Nedense kafamıza F-16’lardan bombalar yağana ya da Dolar başını alıp gidene kadar gerçekler bizleri pek fazla ilgilendirmiyor.
İşte birden bire devletlilerimizin hatırlayıverdiği altın ve para savaşları hakkında uzunca bir süredir yazdığımız yazılardan bazı kesitler.
28 Nisan 2016 tarihli “Finansal 1 Eylül eşiğinde para savaşları ve Panama belgeleri (1)” başlıklı yazımızdan bir bölüm:
(…) ABD başkanı Nixon tarafından, basılan her Dolar’ın değerine karşılık gelen miktarda altın ayrılması olarak basitçe tanımlanabilecek, Bretton Wood sisteminin kaldırılmasından sonra Altın-Dolar kapışması hiç bitmedi. Altın ve Dolar bir tahterevallinin iki ucunda bulununca Dolar üzerine kurulan dünya sistemini koruyabilmek için altın fiyatları hep suni olarak bastırıldı. Bunun kimi zaman bankalar yoluyla kağıt işlemler üzerinden, sıkışılan durumlarda da fiziki altının piyasaya verilmesi ile yapıldığı biliniyor. Altın haricinde elektronik şifreli para olarak bilinen Bitcoin’de Amerikan Dolarının egemenliğini tehdit etmektedir. (…)
BATI’DA ZENGİNLER BANKALARDAN BAĞIMSIZ KASALAR KİRALIYORLAR
Özellikle ABD ve Batı ülkelerinde zenginler varlıklarını korumak için fiziki altın ve gümüş alımlarına yönelmektedirler. Bu servetlerini ise kriz durumlarında hükümetlerin kolayca el koyabileceği banka kasalarında değil bu iş için dünyanın değişik bölgelerinde kurulmuş özel kasalarda muhafaza etmektedirler.
ÇİN HONG KONG HAVAALANI ALTINDA ALTIN DEPOLUYOR
Çin ise büyük bir hızla fiziki altın alımları yaparak elindeki Dolarlardan kurtuluyor ve aldığı altınları Hong Kong havaalanı altına yaptığı depolara koyuyor.

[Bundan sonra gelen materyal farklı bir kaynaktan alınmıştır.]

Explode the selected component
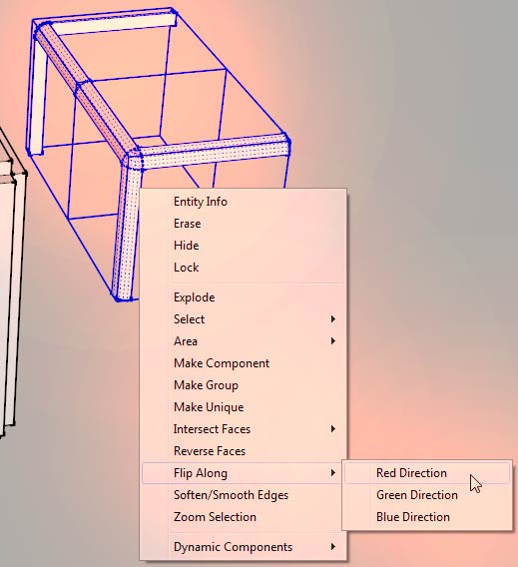The width and height of the screenshot is (518, 567). click(x=243, y=297)
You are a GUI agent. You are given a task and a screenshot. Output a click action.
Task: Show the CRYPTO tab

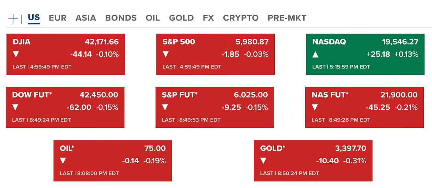pyautogui.click(x=241, y=18)

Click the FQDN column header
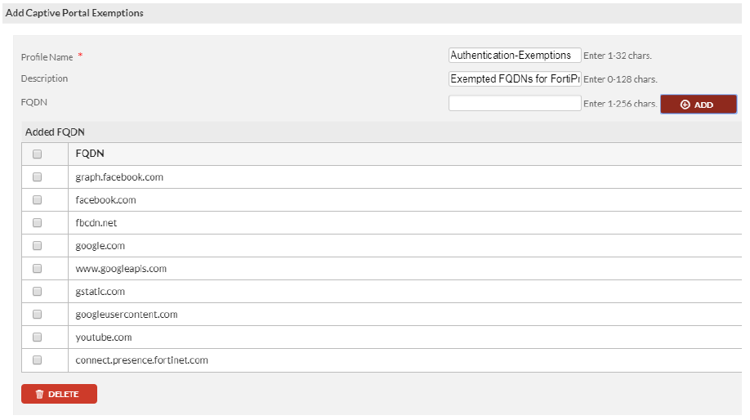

Çin’e giren altının bir daha ülke dışına çıkmadığı ve Çin’in altın rezervleri ve alımları hakkında sürekli eksik bilgi verdiği biliniyor. Bir manada fiziki altının son durağı her zaman Çin oluyor. Çin’in bir süre sonra para birimi Yuan’ı altın rezervlerine endeksleyeceği, altın borsasını da Londra’nın elinden alarak Şangay’ı dünya altın borsasının yeni merkezi yapacağı uzun zamandır dünya ekonomi çevrelerinde konuşulan bir konu. Dolayısı ile önümüzdeki yıllar bu konularda büyük savaşlara gebe demek kehanet olmayacaktır. (…) 28 Nisan 2016, Yeni Söz
15 Ağustos 2016 tarihli “Shemitah teorisi ve sihirli numara 7” başlıklı yazımızdan bir bölüm:
(…) Çin’in büyük miktarlarda altın stokladığını ve yakında para birimini altın ile destekleme yoluna gidebileceğini söyleyerek 1988 yılının Ocak ayında yayınlanan “The Economist” dergisinin kapağını hatırlatır.

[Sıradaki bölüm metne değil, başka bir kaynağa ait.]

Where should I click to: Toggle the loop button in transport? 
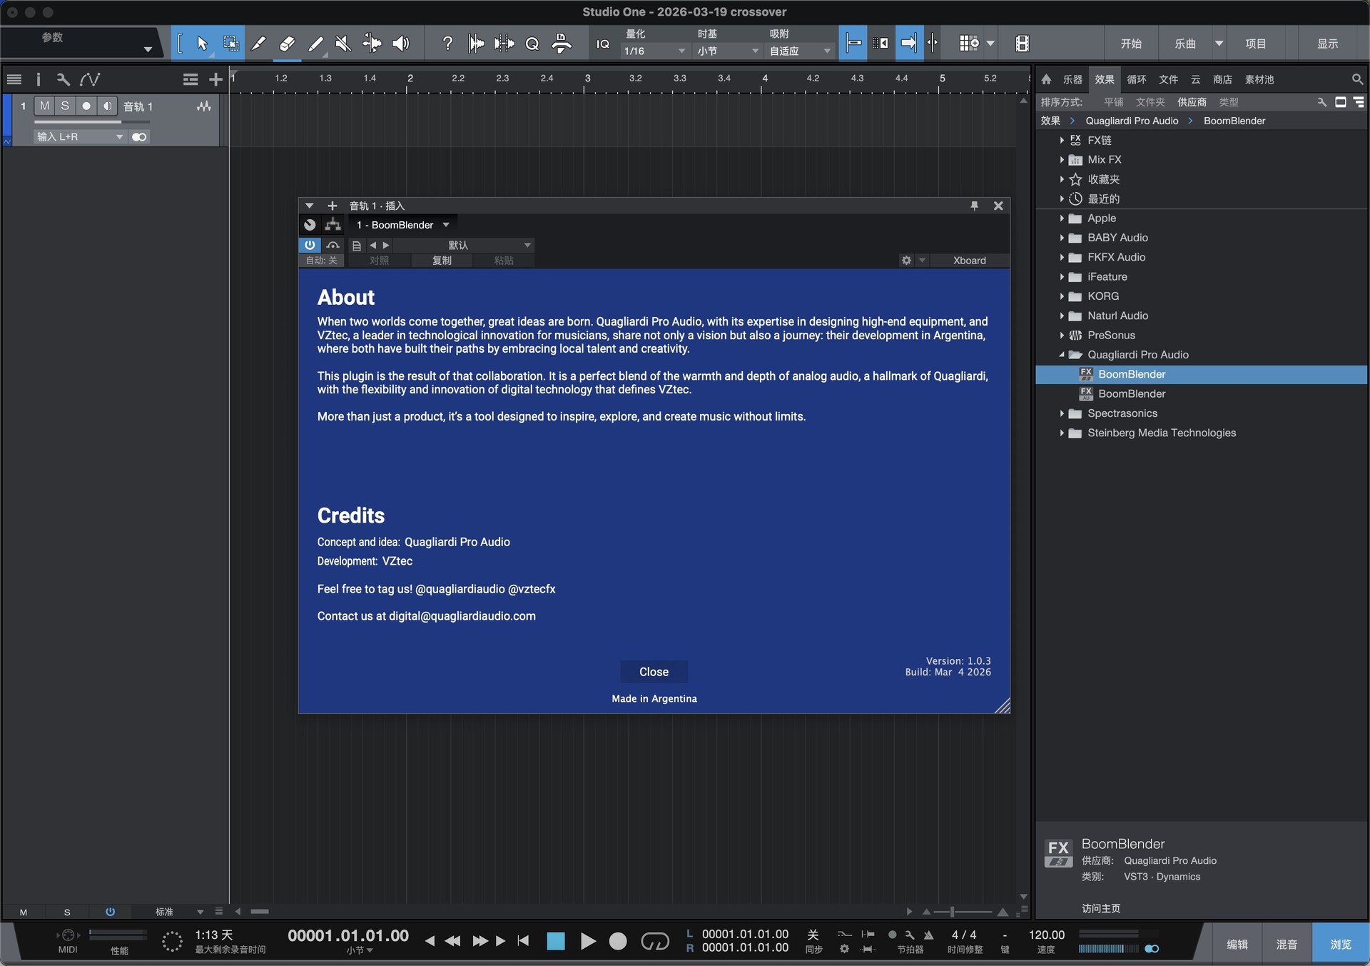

Derginin kapağında “Yeni dünya para birimine hazır olun” başlığı altında bir anka (phoenix) kuşunun ayakları altında yanan dünya para birimleri bulunmakta, kuşun boynunda ise altın renginde ve üzerinde 2018 tarihi olan yeni bir para birimi asılı durmaktadır. Bu bağlamda dünya yönetici elitinin yeni para birimine geçiş tarihini bundan 28 yıl öncesinden planladığını söylemek abartı olmayacaktır. Tabii bunu başarmak için önce bir kaos çıkması, dünya para birimlerine olan güvenin bitmesi gerekmektedir. “Yeni Dünya Düzeni” savunucularının sloganı neydi? (…) 15 Ağustos 2016, Yeni Söz
15 Ağustos 2016 tarihli “Süper Shemitah başladı galiba” başlıklı yazımızdan bir bölüm:
(…) Dünyanın en büyük 4 bankası yeni bir dijital para geliştirmek için işbirliği yapma kararı aldı. Financial Times’ın haberine göre, İsviçre’nin en büyük bankası UBS’in başını çektiği yeni dijital para geliştirilmesi planında Deutsche Bank, Santander ve Bank of New York Mellon yer alıyor. Bu 4 banka, geliştirilecek yeni para birimini 2018 başlarında ticari kullanıma sunmayı hedefliyor. (…)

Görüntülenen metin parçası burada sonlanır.